The American Lung Association releases its State of the Air report every year, detailing the levels of particle air pollution and ozone in communities across the country.
This year's report came out this month. The results? Pollution levels, including particle pollution and ozone, went up. That's partially because the data in the report came from some of the hottest years ever recorded.
And cities in Nevada are not doing well: Nevada's two most populous counties, Clark and Washoe, got failing grades for the number of days where air pollution was at unhealthy levels.
Meanwhile, a new study from Harvard University links increased air pollution to higher death rates from COVID-19.
Will Barrett is Director of Advocacy and Clean Air for the American Lung Association of California – but he oversees efforts in Nevada, too.
“This year we saw in our report, unfortunately, the effects of extreme heat and increased wildfires driving up both ozone pollution and particle pollution in the state,” he told KNPR's State of Nevada.
Hot weather and emissions from cars create ozone, which is corrosive and damages people's lungs. So, rising temperatures from climate change are hurting efforts to clean up the air.
“Climate change impacts are no doubt having the effect of making it more common for unhealthy pollutants to form and counteracting all of the great progress we’ve seen in cleaning up the air,” Barrett said.
In addition to ozone, the study looked at particle pollution, which are the tiny microscope pieces of smoke, ash and diesel fuel. The tiny particles can pass through the lungs and into the bloodstream.
Barrett explained that as the number of wildfires has increased so has particle pollution.
“Across the western United States, we see major increases in unhealthy levels of particle pollution, on top of the everyday particle impacts caused by traffic and industry and other sources that we also have to be working on to clean up,” he said.
Obviously, the smoke from wildfires in California doesn't stay put. It moves across the West into Reno and Las Vegas.

**Supplied information**

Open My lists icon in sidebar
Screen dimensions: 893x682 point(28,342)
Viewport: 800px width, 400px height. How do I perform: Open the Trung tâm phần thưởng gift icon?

**Set of tasks**
[a] Answer from the article on Nevada's air pollution:
(i) Which organization releases the State of the Air report each year?
(ii) Which two Nevada counties got failing grades?
(iii) Which university's study links increased air pollution to higher death rates from COVID-19?
[b] Pick up the article on Nevada's air pollution and continue it after its last sentence.
The material is separate from the air pollution article.

**Answers to this exercise**
[a]
(i) The American Lung Association
(ii) Clark and Washoe
(iii) Harvard University

[b]
While the study showed some troubling trends, Barrett noted that 50 years of the Clean Air Act has been working. The air is cleaner than it was when the American Lung Association first started its survey 21 years ago.
For instance, in some years, Las Vegas recorded 60 days of unhealthy ozone levels. The most recent survey showed 30 days, "which is a significant improvement but still far too many days when the air quality is a potential threat to public health," Barrett said.
Barrett is concerned that climate change combined with efforts by the Trump administration will make it harder to get to air clean enough for everyone.
“We’ve seen rollbacks recently of standards to reduce harmful pollution from vehicle tailpipes," he said. "We’ve seen efforts now that would allow for more harmful pollution from power plants and they’re also planning to stay with a national air quality standard for particle pollution that isn’t as health-protective as it needs to be.”
One of the biggest culprits is the transportation sector. Barrett would like to see more zero-emission modes of transportation to address both air pollution and climate change.
“We just need to know that as our climate changes, as our reality of climate change sets in, we know we need to do more to clean up the air, and potentially, to achieve the same levels of benefit. We might just have to work harder to do it.”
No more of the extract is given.